A self-inactivating invertebrate opsin optically drives biased signaling toward Gßγ-dependent ion channel modulation.

Animal opsins, light-sensitive G protein-coupled receptors, have been used for optogenetic tools to control G protein-dependent signaling pathways. Upon G protein activation, the Gα and Gßγ subunits drive different intracellular signaling pathways, leading to complex cellular responses. For some purposes, Gα- and Gßγ-dependent signaling needs to be separately modulated, but these responses are simultaneously evoked due to the 1:1 stoichiometry of Gα and Gßγ Nevertheless, we show temporal activation of G protein using a self-inactivating invertebrate opsin, Platynereis c-opsin1, drives biased signaling for Gßγ-dependent GIRK channel activation in a light-dependent manner by utilizing the kinetic difference between Gßγ-dependent and Gα-dependent responses.

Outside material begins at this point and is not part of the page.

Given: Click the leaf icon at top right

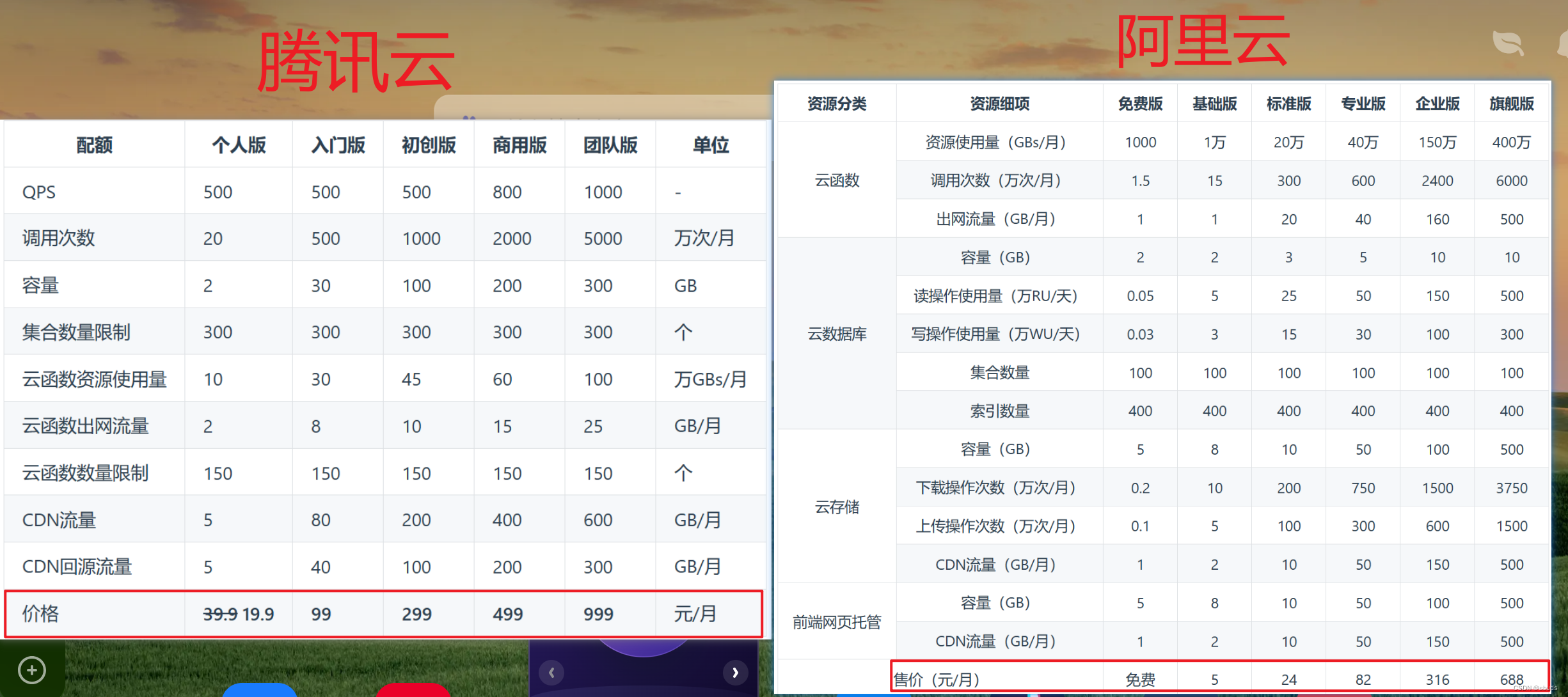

The opsin-induced transient Gi/o activation preferentially causes activation of the kinetically fast Gßγ-dependent GIRK channels rather than slower Gi/oα-dependent adenylyl cyclase inhibition. Although similar Gßγ-biased signaling properties were observed in a self-inactivating vertebrate visual pigment, Platynereis c-opsin1 requires fewer retinal molecules to evoke cellular responses. Furthermore, the Gßγ-biased signaling properties of Platynereis c-opsin1 are enhanced by genetically fusing with RGS8 protein, which accelerates G protein inactivation. The self-inactivating invertebrate opsin and its RGS8-fusion protein can function as optical control tools biased for Gßγ-dependent ion channel modulation.